What to produce: Taking the line with "Enlarge the burned" as the first and the line with "Task: Choose Amazon Redshift as data source" as the last, set down the lines below exactly, pictures excluded.
++++ Dataset content
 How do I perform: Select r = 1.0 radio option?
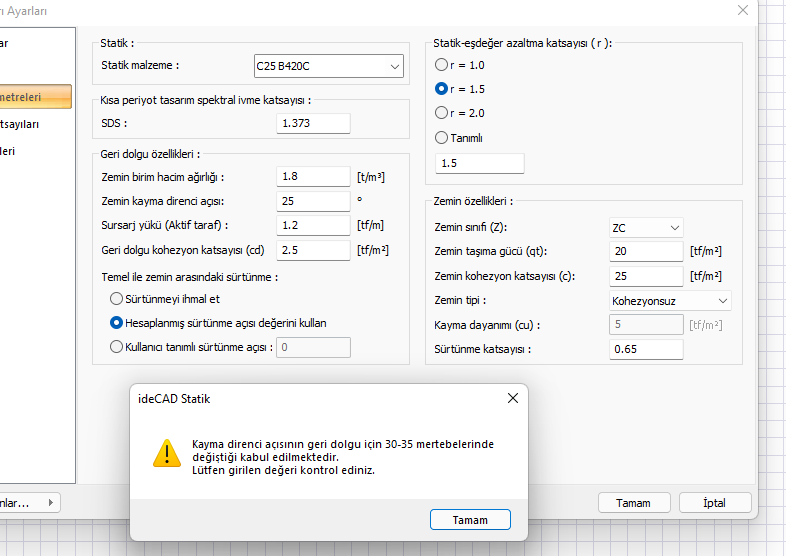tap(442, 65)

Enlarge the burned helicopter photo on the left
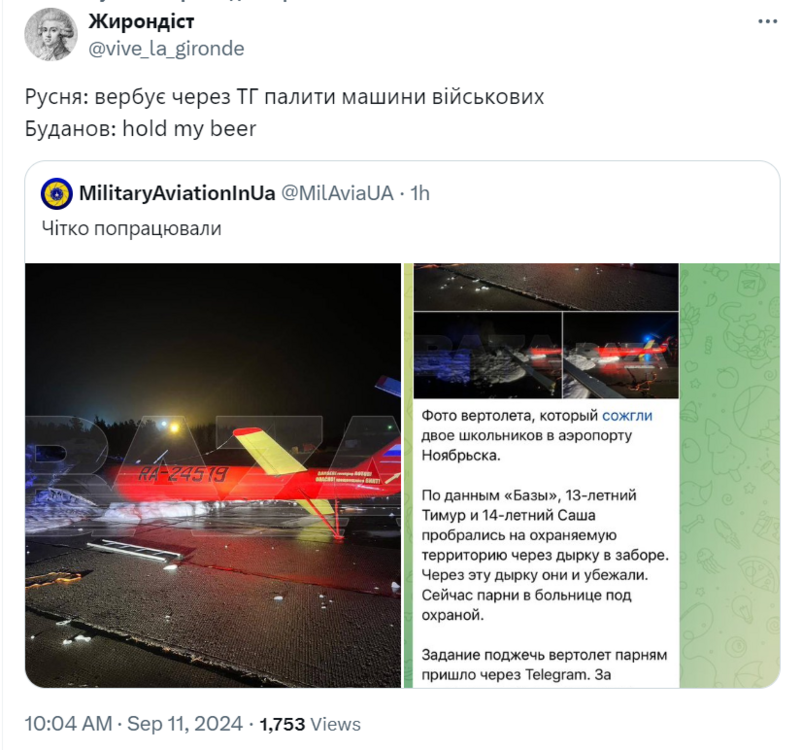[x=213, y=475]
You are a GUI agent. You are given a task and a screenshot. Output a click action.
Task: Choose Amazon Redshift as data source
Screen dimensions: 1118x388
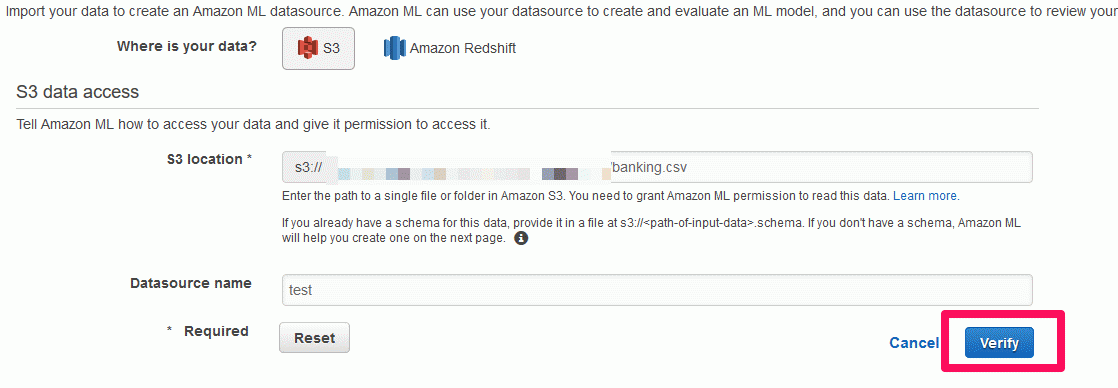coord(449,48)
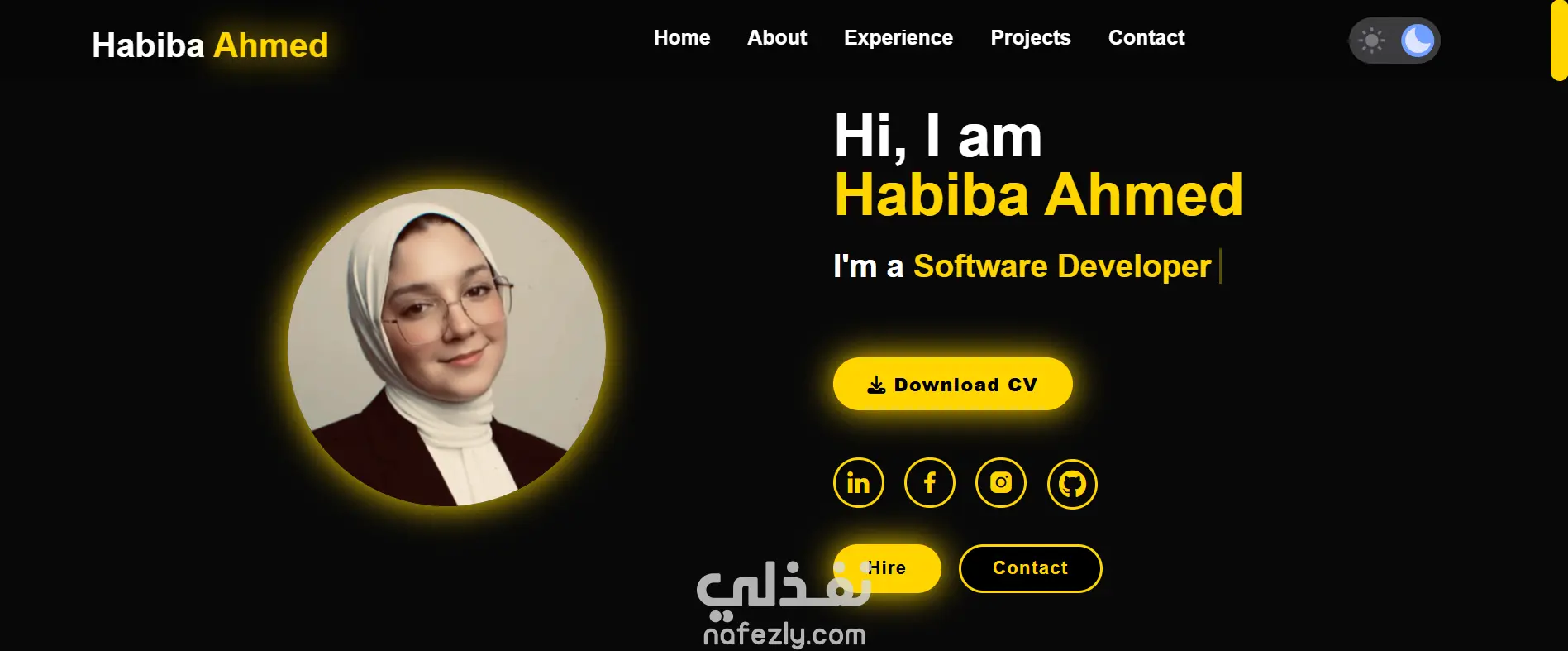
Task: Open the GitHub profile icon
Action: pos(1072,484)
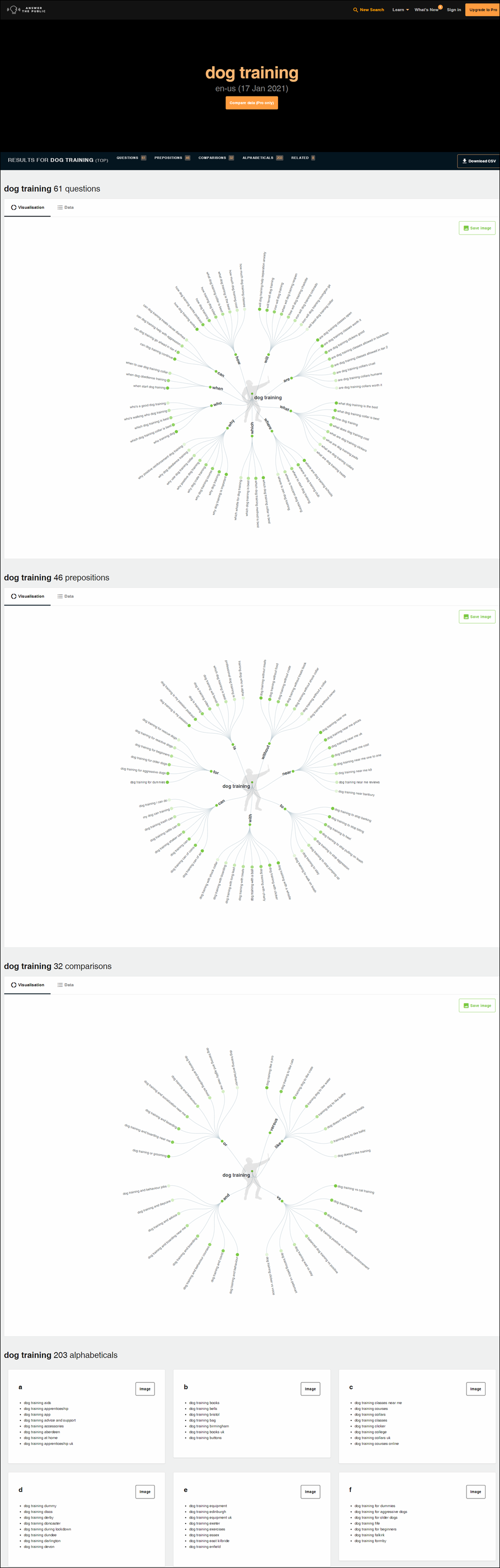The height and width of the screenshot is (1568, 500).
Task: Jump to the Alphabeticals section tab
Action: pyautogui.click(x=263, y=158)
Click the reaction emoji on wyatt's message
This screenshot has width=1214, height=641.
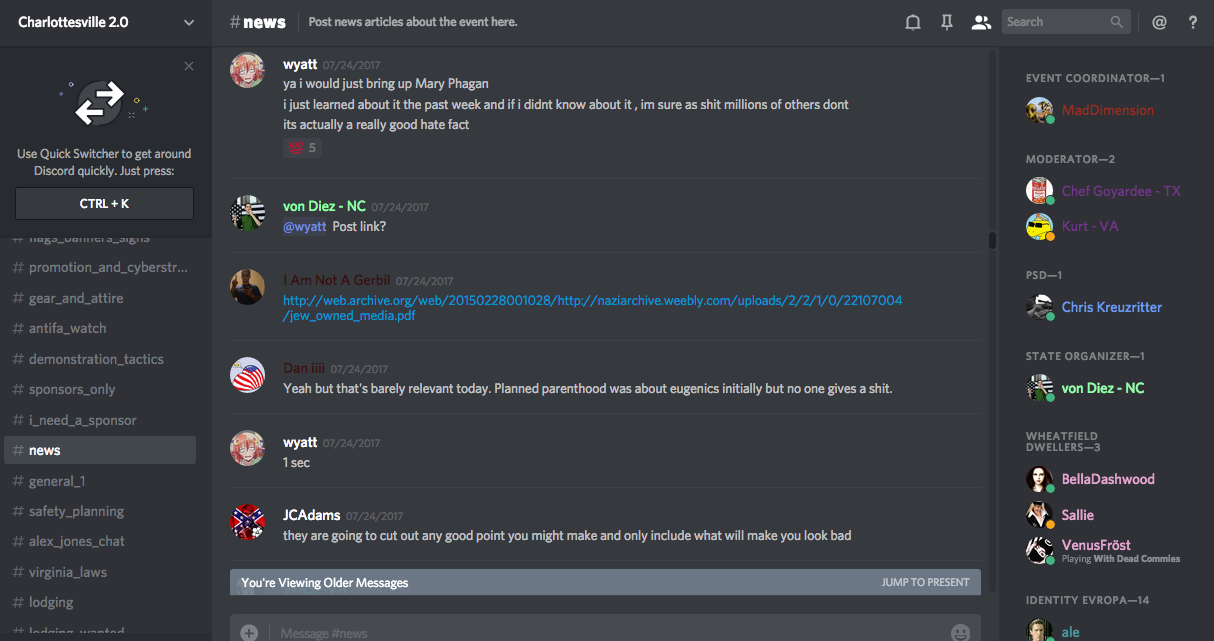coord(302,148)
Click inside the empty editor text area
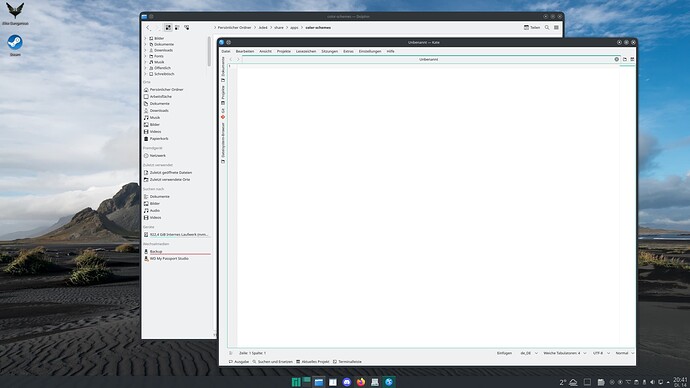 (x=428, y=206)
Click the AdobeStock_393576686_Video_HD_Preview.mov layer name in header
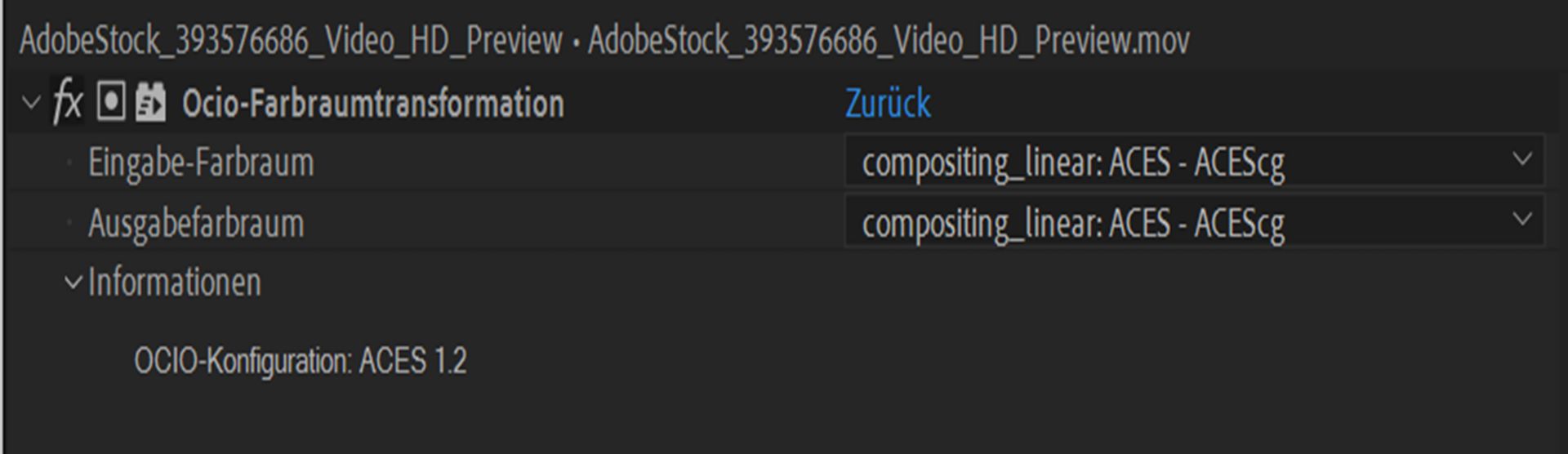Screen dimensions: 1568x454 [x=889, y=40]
++++++++
Exercise result:
Enlarge the burned helicopter photo on the left
[x=213, y=475]
You are a GUI agent. You are given a task and a screenshot. Output a click action.
Task: Choose Amazon Redshift as data source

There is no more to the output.